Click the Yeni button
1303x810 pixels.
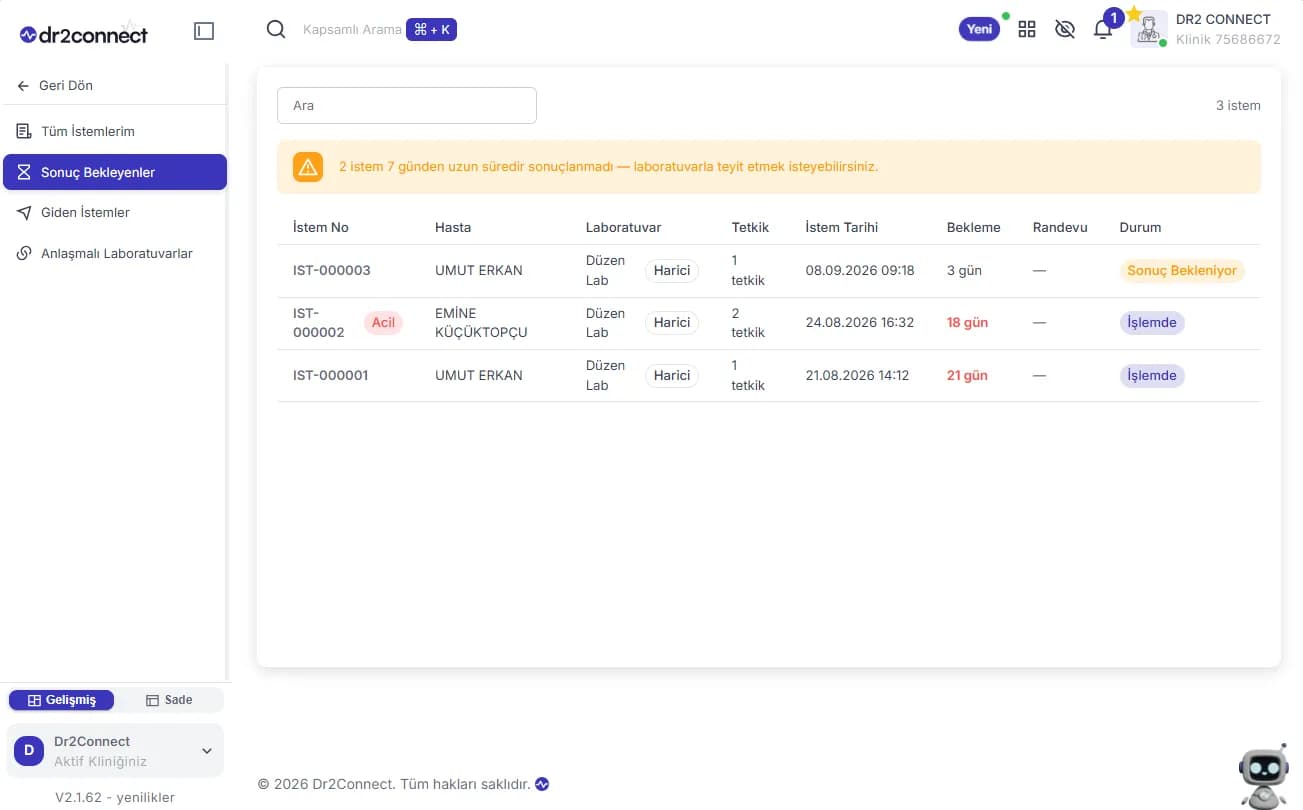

--------

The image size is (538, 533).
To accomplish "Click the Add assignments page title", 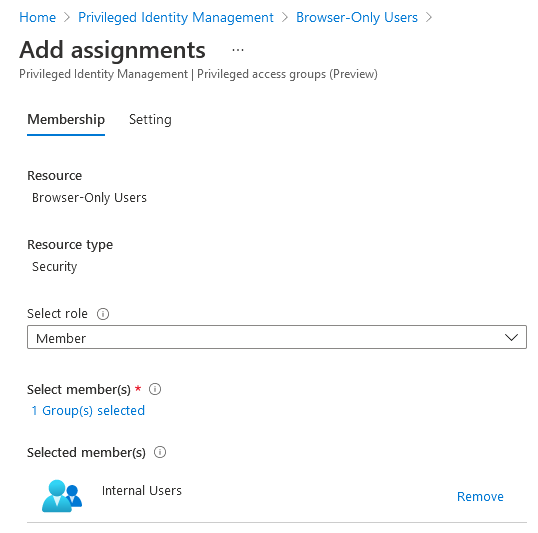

--------

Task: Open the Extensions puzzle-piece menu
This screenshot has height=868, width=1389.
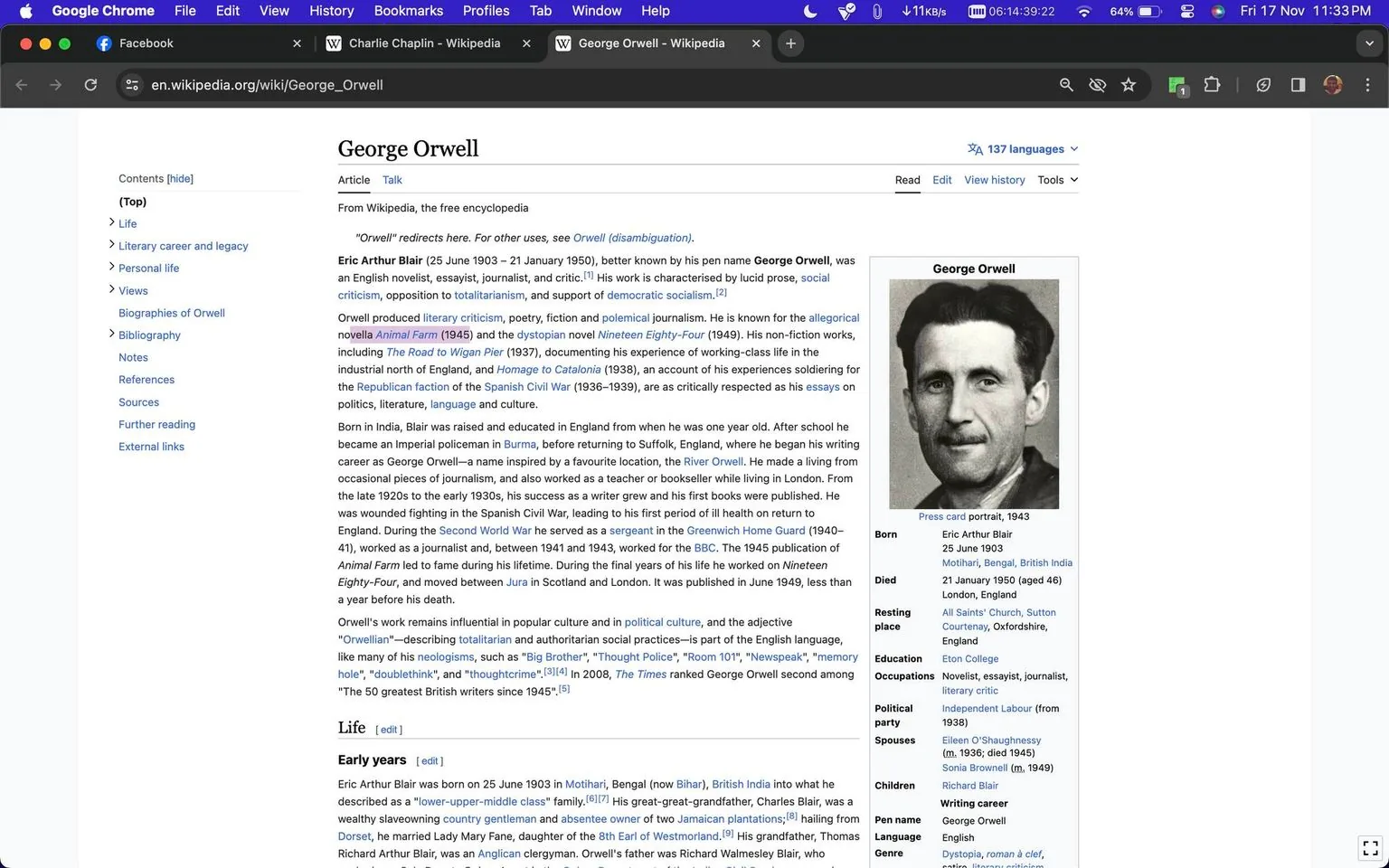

--------

Activity — Would you copy the lines above exactly, starting with the one that has "The image size is (538, 533)." and ending with the one that has "the Add assignments", both included, without the pictures?

Task response —
The image size is (538, 533).
To accomplish "Click the Add assignments page title", 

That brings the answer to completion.